Plaid, which is in the process of being purchased by payments giant Visa for $5.3 billion, announced on Tuesday the launch of a new API exchange to support the development of open finance tools by banks and other institutions.
The Plaid Exchange will provide banks and other financial services firms with API connectivity, enabling them to launch their own API-based data access strategies.
Niko Karvounis, Plaid’s head of institutional product development, explained the Plaid Digital Exchange in a message posted Tuesday to the Plaid Blog.
“As fintech adoption has grown, so have the needs of financial institutions that must now manage unprecedented customer connections across thousands of fintech apps,” wrote Karvounis. “Plaid Exchange gives financial institutions, from banks to wealth management firms, an open finance platform that includes critical tools required to manage the secure and reliable data connectivity their customers’ financial lives demand, today and for years to come. At the heart of this platform is the ability for consumers to maintain control and transparency into where and how their financial information is permissioned and shared, increasingly important as more people rely on a variety of digital financial tools to manage their financial lives.”

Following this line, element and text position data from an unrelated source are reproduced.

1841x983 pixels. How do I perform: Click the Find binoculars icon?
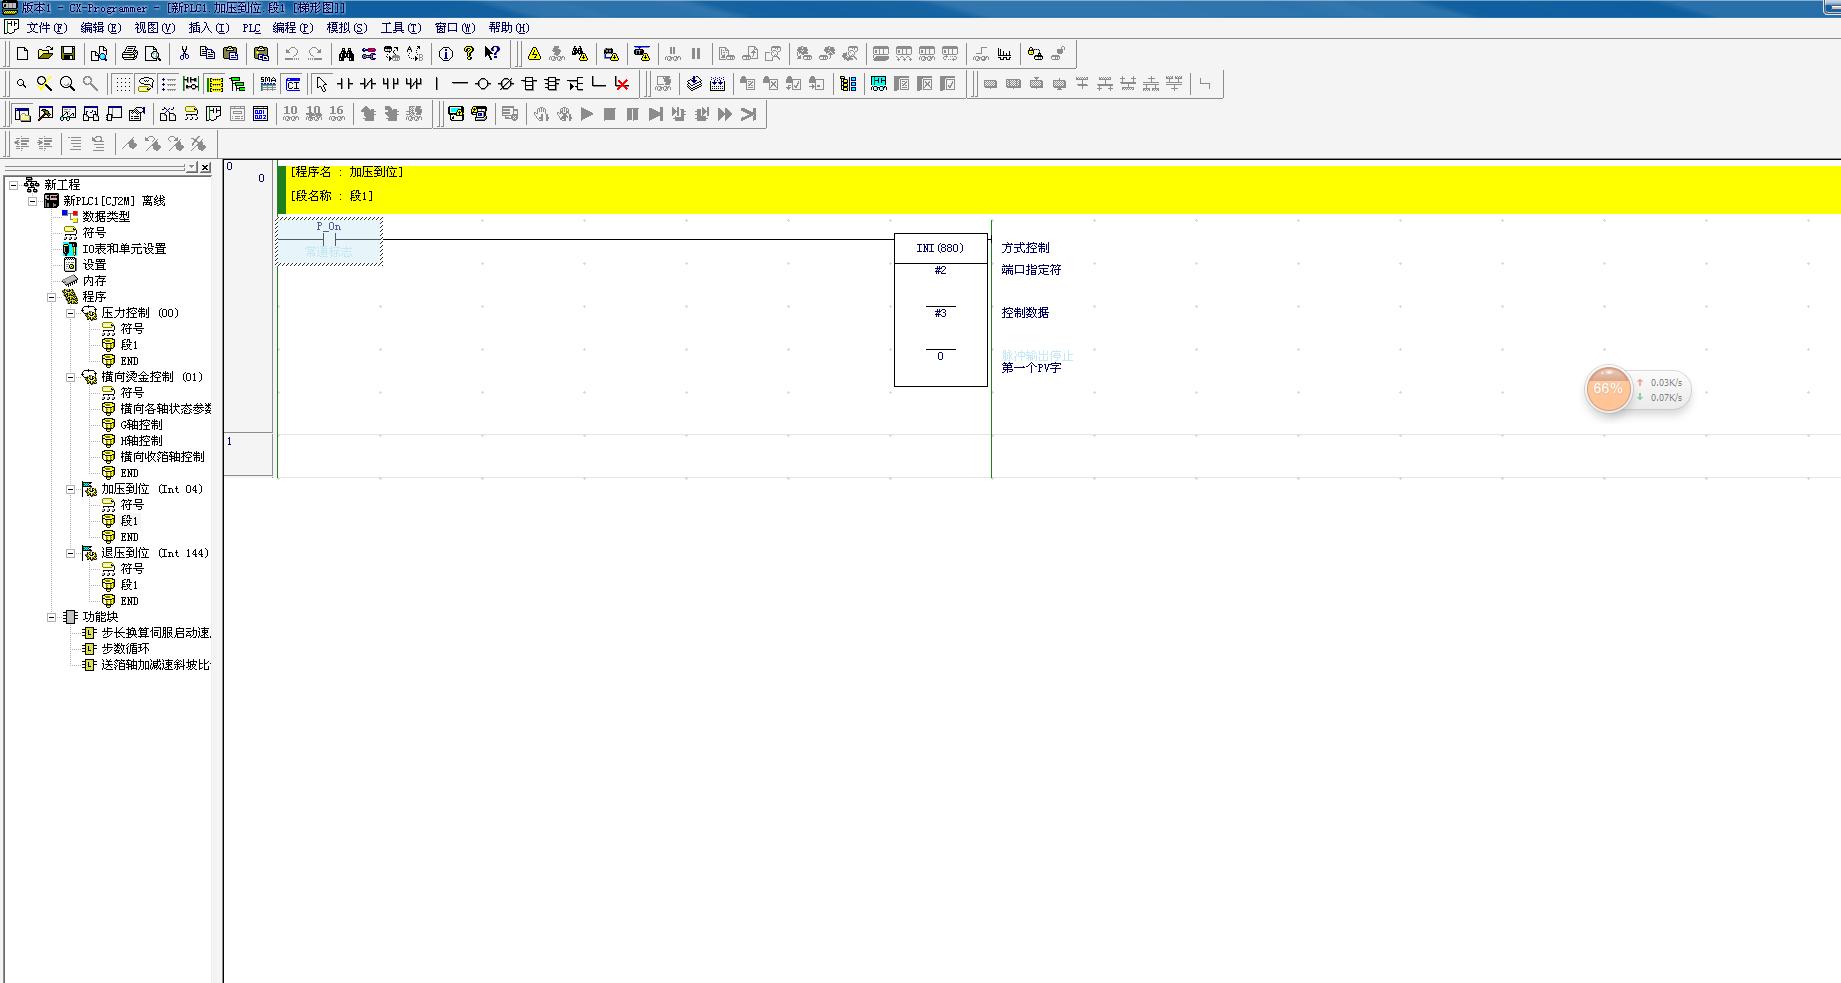(346, 54)

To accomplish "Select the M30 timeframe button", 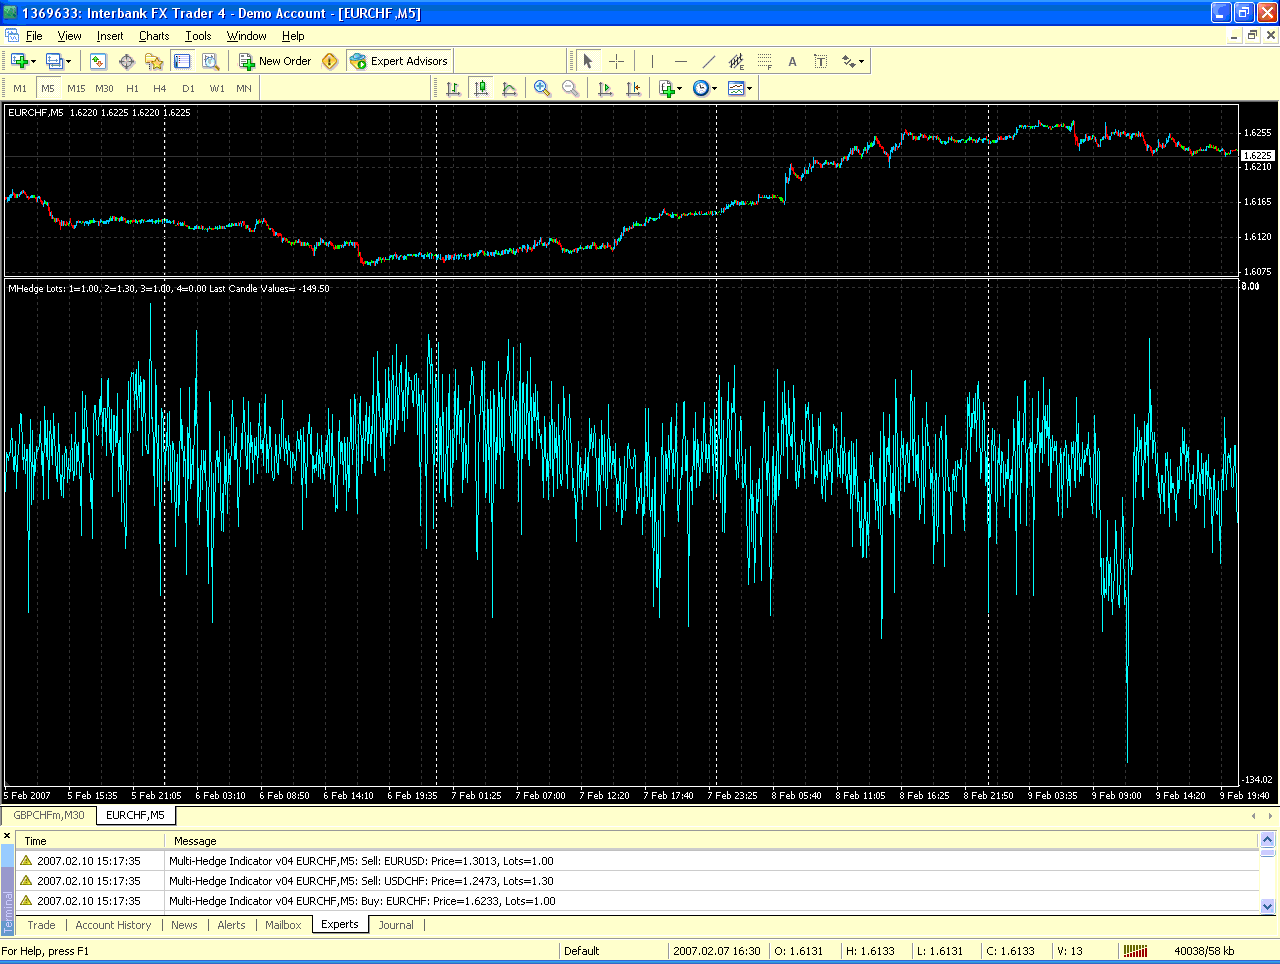I will click(x=104, y=88).
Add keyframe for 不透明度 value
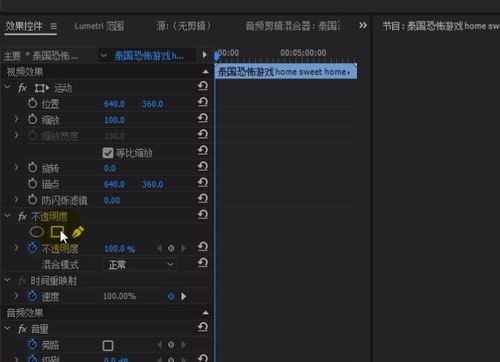The height and width of the screenshot is (362, 500). point(171,248)
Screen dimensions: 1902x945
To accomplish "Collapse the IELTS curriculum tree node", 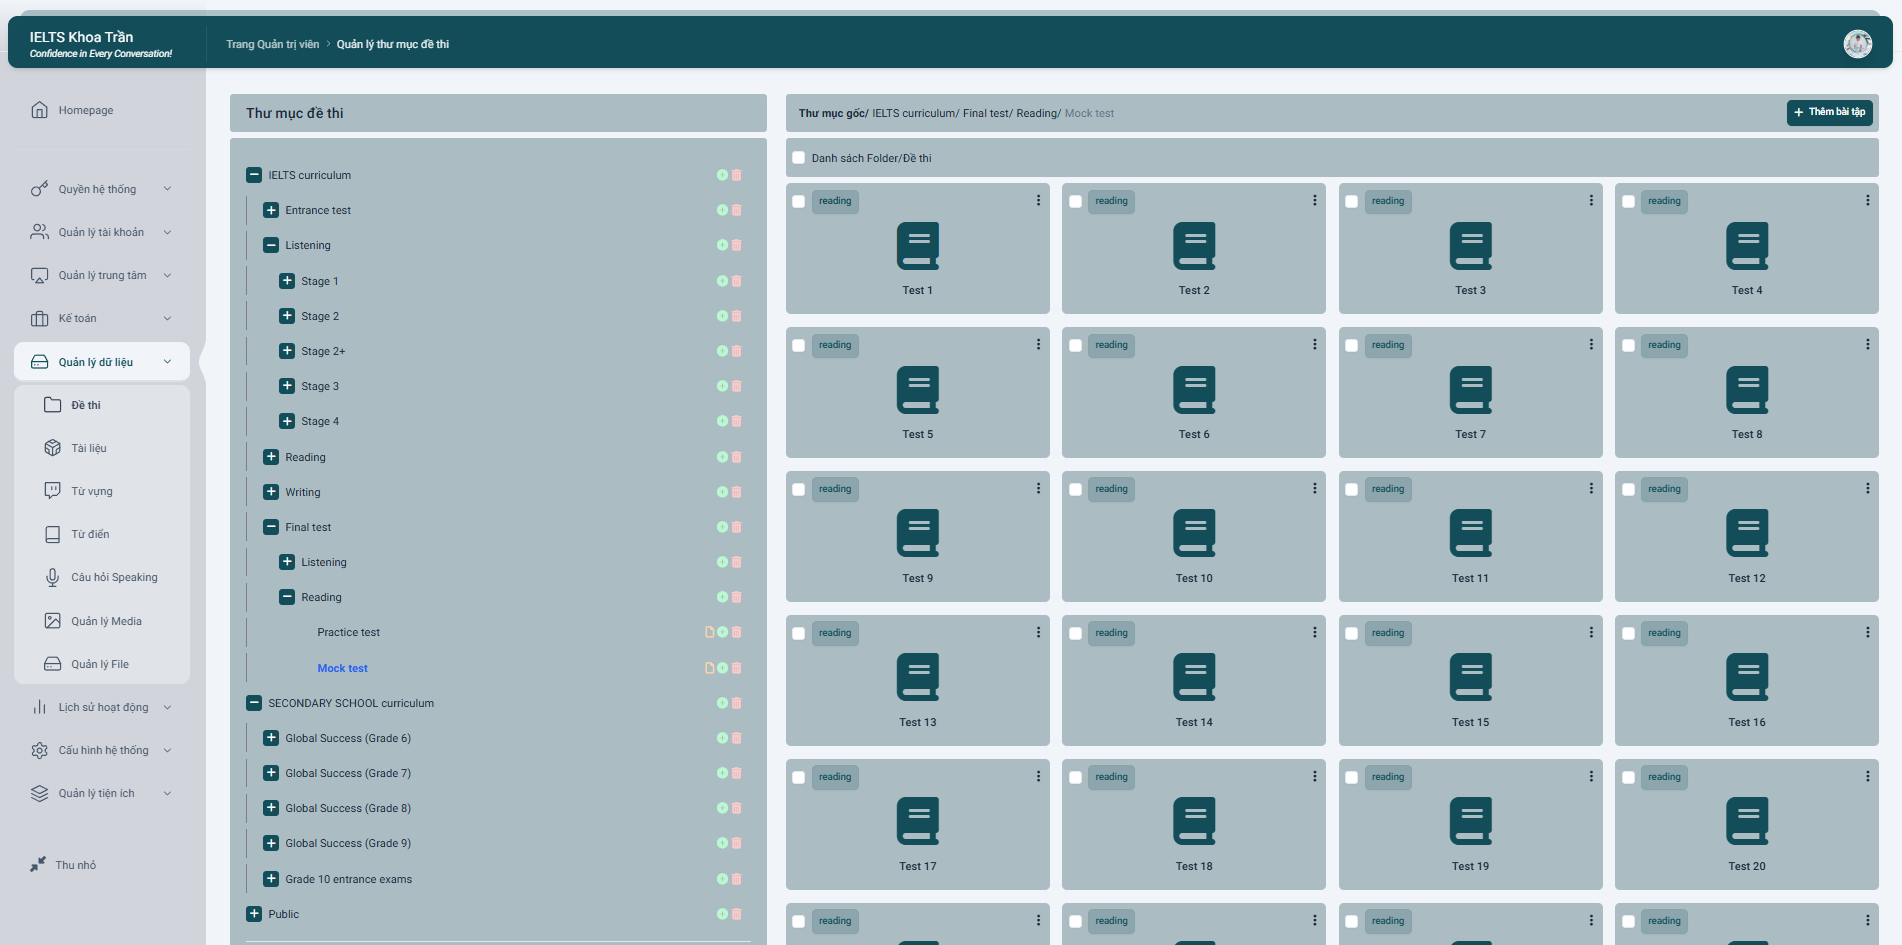I will 254,175.
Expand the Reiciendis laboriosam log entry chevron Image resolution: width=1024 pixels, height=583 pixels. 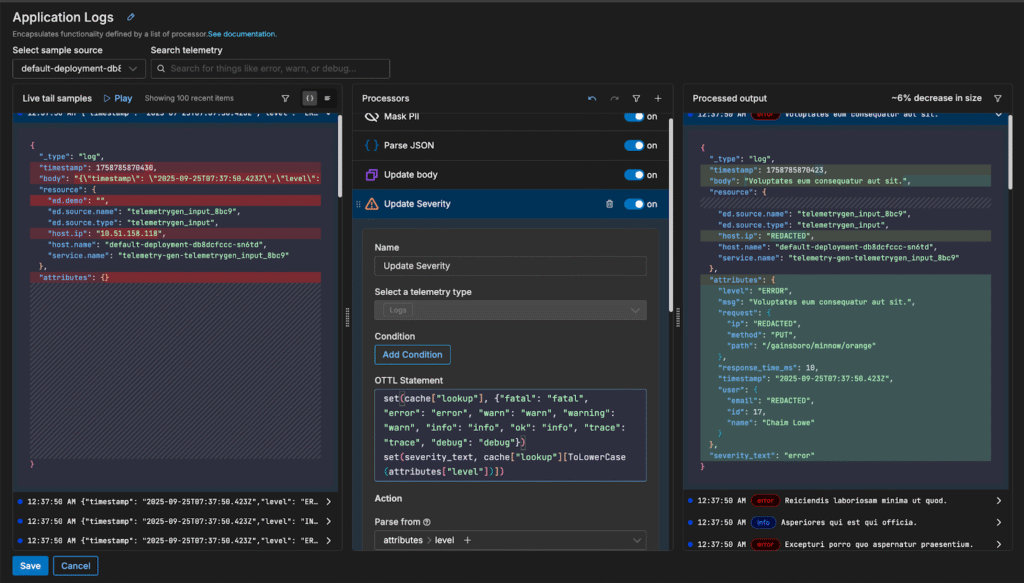(997, 500)
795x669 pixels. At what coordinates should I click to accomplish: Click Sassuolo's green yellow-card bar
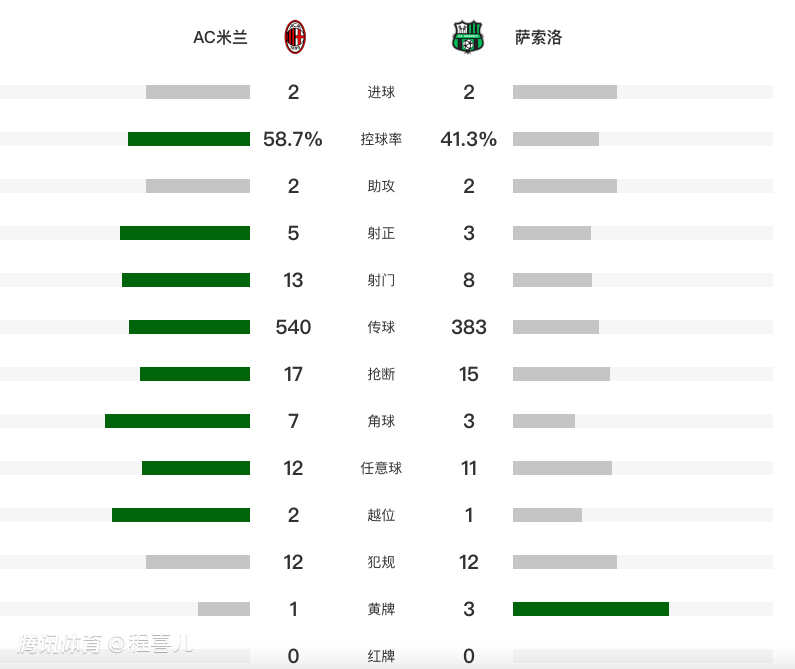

Open finance refers to digital tools that enable the sharing of data between consumers, their financial institutions and third-parties responsible for developing products and technologies in hopes of offering consumers greater control over their own data and access to services and products that address their specific needs, while simultaneously driving innovation among both financial services firms and technology providers.
According to Karvounis, Plaid Exchange will allow financial institutions to bring an API solution to the marketplace in “as little as 12 weeks” and with substantial savings in areas like developer testing, implementation and risk management.
With Plaid Exchange, financial firms will be able to:
- Use tokenization to maintain connectivity,
- Optimize infrastructure load,
- Build one integration for all their open finance needs,
- Align themselves with industry connectivity principles and standards and
- Offer tools that give customers more control and visibility over their accounts.
Karvounis said that several firms are already up and running on the Plaid Exchange.
“We believe APIs are the future of open finance, and we want to make it as easy as possible for all financial institutions to incorporate APIs into their broader digital transformation agendas regardless of budget size and resources,” he wrote.